Por Tessa Koumoundouros
Publicado na ScienceAlert
Com a cauda balançando ritmicamente de um lado para o outro, esse estranho peixe sintético vasculha sua solução de sal e glicose, usando a mesma força que nossos corações pulsantes.
Este sistema circulatório miniaturizado maneiraço, desenvolvido por cientistas das universidades Harvard e Emory, pode continuar nadando no ritmo por mais de 100 dias.
Os inventores têm grandes esperanças para o pequeno e estranho dispositivo, composto de células vivas do músculo cardíaco (cardiomiócitos) cultivadas a partir de células-tronco humanas.
A criação do peixe ‘biohíbrido’ concentra-se em duas características reguladoras fundamentais de nossos corações: sua capacidade de funcionar espontaneamente, sem necessidade de estímulo consciente (automaticidade); e mensagens iniciadas por movimento mecânico (sinalização mecanoelétrica).
Espera-se que essas noções aprendidas com a pesquisa permitam que os pesquisadores examinem mais de perto esses aspectos nas doenças cardíacas.
“Nosso objetivo final é construir um coração artificial para substituir um coração malformado em uma criança”, disse o bioengenheiro da Universidade Harvard, Kevin Kit Parker.
Embora seja bastante simples criar algo que possa parecer um coração, fazer algo que realmente funcione como um é um desafio muito mais difícil. O peixe-robô maleável é um grande passo para isso, com base em trabalhos anteriores usando músculos cardíacos de ratos para construir uma bomba biohíbrida baseada em uma água-viva e uma arraia ciborgue.
“Eu poderia construir um modelo de coração de Play-Doh, isso não significa que eu possa construir um coração”, explicou Parker. “Você pode cultivar algumas células tumorais aleatórias em uma placa até que elas se transformem em um nódulo pulsante e pode chamá-lo de organoide cardíaco. Nenhum desses esforços vai, por design, recapitular a física de um sistema que bate mais de um bilhão de vezes durante sua vida enquanto simultaneamente reconstrói suas células em tempo real. Esse é o desafio. É aí que vamos trabalhar”.
Com duas camadas de cardiomiócitos em cada lado da barbatana caudal, o peixe biohíbrido é construído para ser autônomo – ele pode autoperpetuar seu próprio movimento.
Quando um lado comprime, o outro lado é esticado, acionando um mecanismo de feedback que faz com que o lado esticado se contraia e então acione o mesmo mecanismo do outro lado em um ciclo contínuo.
Este sistema de contrações musculares assíncronas é baseado nos músculos de voo dos insetos.

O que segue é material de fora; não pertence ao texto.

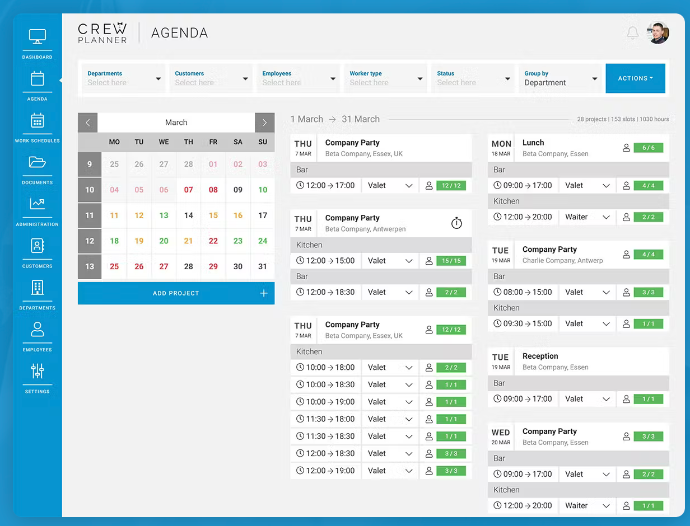Open the Actions menu button
Viewport: 690px width, 526px height.
point(635,78)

A flexão física é o movimento mecânico que ativa o sinal elétrico formando canais iônicos nos músculos. Esses canais iônicos acionam os músculos para ativar e contrair.
A exposição do sistema à estreptomicina e ao gadolínio – conhecidos por romper os canais iônicos nos músculos – acabou diminuindo as velocidades de natação e quebrando a relação entre o alongamento mecânico (ou esticamento) e o desencadeamento da próxima contração do outro lado. Isso confirmou que os canais iônicos estavam de fato envolvidos com as contrações rítmicas.

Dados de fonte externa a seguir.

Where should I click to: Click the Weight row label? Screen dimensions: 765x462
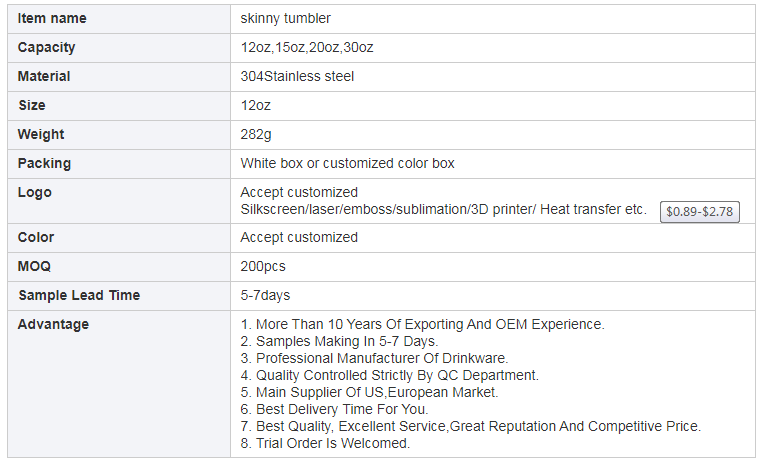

“Ao desencadear a sinalização mecanoelétrica cardíaca entre duas camadas de músculo, recriamos o ciclo em que cada contração resulta automaticamente como uma resposta ao alongamento no lado oposto”, disse Keel Yong Lee, bioengenheiro da Universidade Harvard. “Os resultados destacam o papel dos mecanismos de feedback nas bombas musculares, como o coração”.
Parker e colegas também integraram um sistema semelhante ao marcapasso no biohíbrido: um aglomerado isolado de células que controlam a frequência e a coordenação desses movimentos.
“Por causa dos dois mecanismos internos de estimulação, nossos peixes podem viver mais, mover-se mais rápido e nadar com mais eficiência do que em trabalhos anteriores”, explicou o pesquisador de biofísica Sung-Jin Park, coautor do estudo.
As contrações do tecido do peixe biohíbrido são comparáveis às do peixe-zebra, o peixe da qual o biohíbrido é baseado no modelo – impulsionando mais eficientemente o pequeno dispositivo do que os sistemas robóticos mecânicos.
“Em vez de usar imagens do coração como um modelo, estamos identificando os principais princípios biofísicos que fazem o coração funcionar, usando-os como critérios de design e replicando-os em um sistema, um peixe vivo, nadando, onde é muito mais fácil ver se somos bem-sucedidos”, disse Parker.
Esta pesquisa foi publicada na revista Science.